Haystack

Geography
- Location: Investigator Strait
- Coordinates: 35°19′19″S 136°54′26″E﻿ / ﻿35.32191°S 136.9071°E
- Length: 500 m (1600 ft)
- Width: 120 m (390 ft)
- Highest elevation: 43 m (141 ft)

Administration
- Australia

= Haystack Island =

Island in South Australia

Haystack Island is an island located in Investigator Strait off the south coast of Yorke Peninsula in the Australian state of South Australia about 6 km south-west of Stenhouse Bay. Since 1972, it has been part of the Althorpe Islands Conservation Park.

== Description ==

Haystack Island is about 6 km south-west of Stenhouse Bay. It is described as ‘a narrow wall of sheer cliffs, undermined, indented and marked by fresh scars and rockfalls’ and that ‘has been eroded to a series of tall lobes connected by thin necks of rock that narrow to an almost knife-edge ridge’. It is surrounded by a ‘fringing wave-cut reef’. The island is about 500 m long by a maximum width of about 120 m and with the tallest lobe having a height of 43 m. Its long axis is aligned in a north-west to south-east direction.

Access is reported as best done in calm seas and that the summit ridge can be reached from the island’s east coast via a rubble cone of rubble, taking care when climbing the slope’s ‘loose and crumbling’ surface. A survey carried out in 1982 by the responsible government agency used a helicopter to access the island’s summit.
A number of sources consider Haystack Island along with the Althorpe Islands and Seal Island to be a group of islands known as the Althorpe Islands Group.

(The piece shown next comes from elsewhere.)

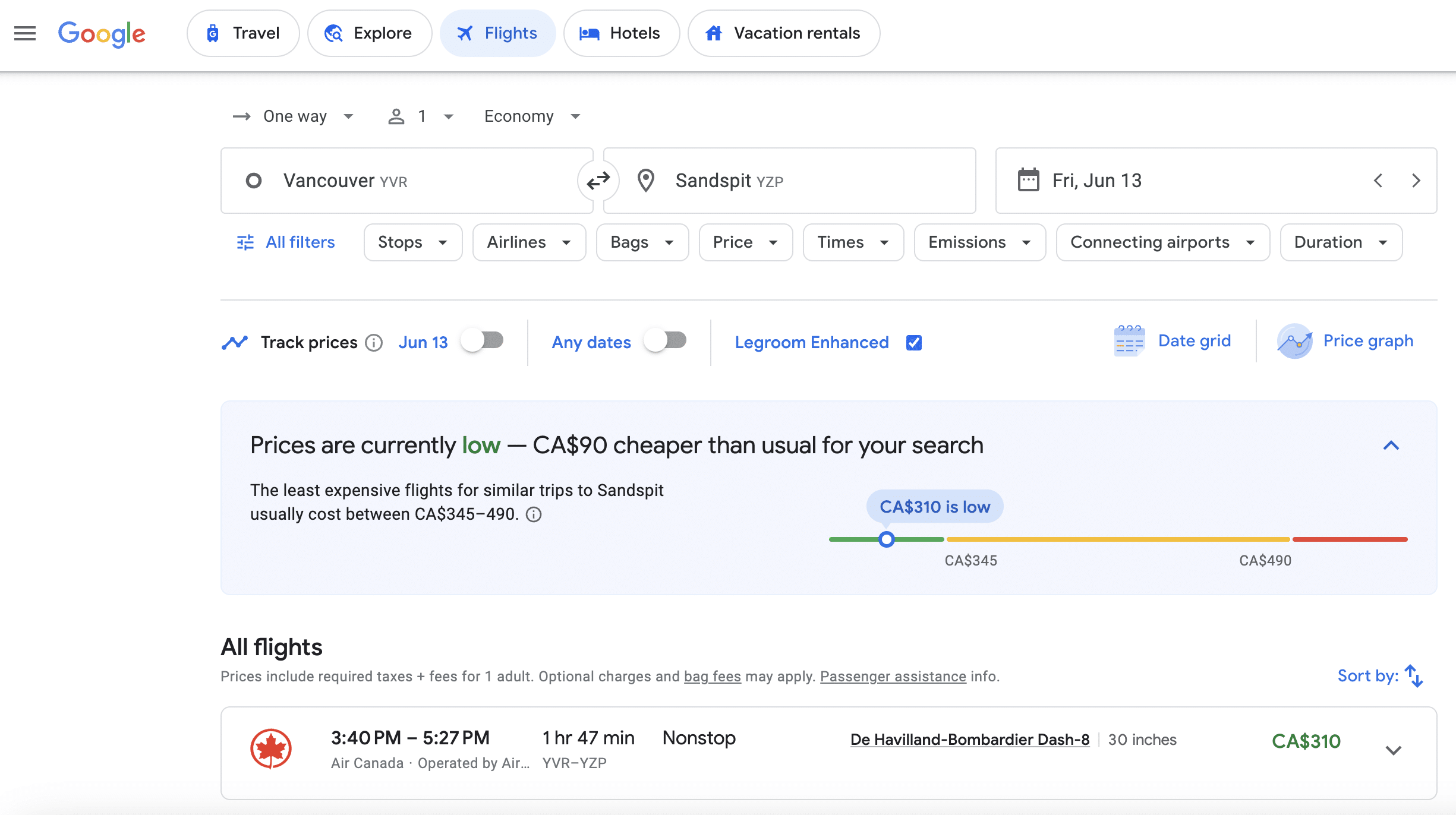Go to previous departure date
This screenshot has width=1456, height=815.
[x=1378, y=181]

== Formation, geology and oceanography ==

Haystack Island was formed about 7350 years ago after sea levels rose at the start of the Holocene thereby separating Yorke Peninsula from Kangaroo Island.
Haystack Island consists of a seam of Bridgewater Formation calcarenite that sits on a largely submerged ridge of Gleesons Landing Granite.
Haystack Island rises from a depth of 20 m within 300 m from its southern shore.

== Flora and fauna ==

=== Flora ===

A survey carried out in November 1982 found 11 species of plants making up a shrubland covering the island’s ridge including Grey Samphire, marsh saltbush, and Nitre-bush in the deeper soils, and Cushion-bush, Round-leaved Pigface and southern sea-heath in the shallower soils.

=== Fauna ===

A survey carried out in November 1982 reported evidence of the presence of the following vertebrate animals - the white-faced storm petrel by the presence of ‘shallow burrows’ used during the ‘summer breeding season’, Pacific gull by the existence of a ‘large midden of shell fragments was found on the highest dome, indicating a feeding site…’, and the white-bellied sea eagle by the presence of a ‘maintained nest’.

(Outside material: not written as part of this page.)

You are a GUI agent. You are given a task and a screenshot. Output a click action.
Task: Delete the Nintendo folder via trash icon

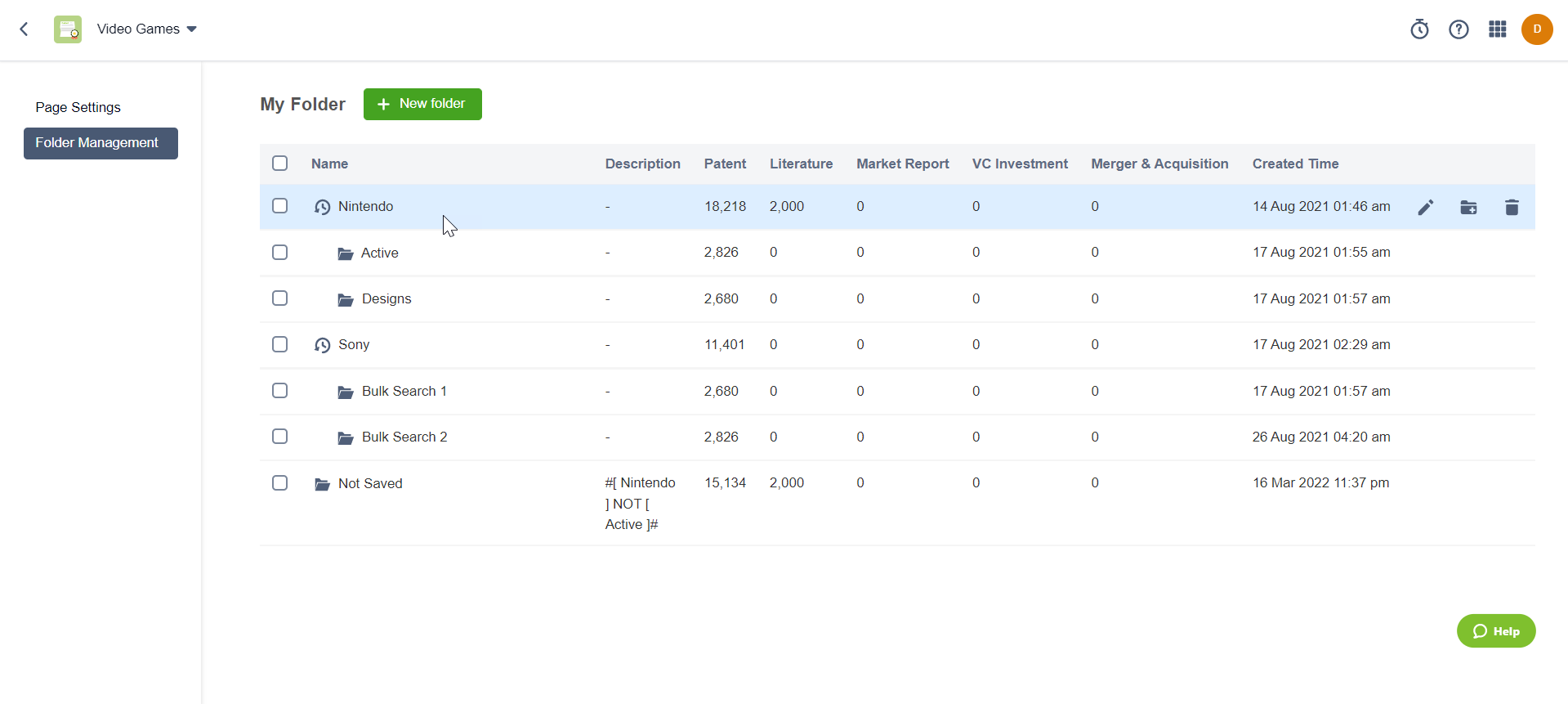click(x=1512, y=208)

== Protected areas status ==

Since 1972, Haystack Island has been part of the Althorpe Islands Conservation Park. Since 2007, it has been a prohibited area where access is only allowed by permit in order to protect the breeding population of seabirds. Since 2012, the waters surrounding its shores are part of a habitat protection zone located within the boundaries of the Southern Spencer Gulf Marine Park.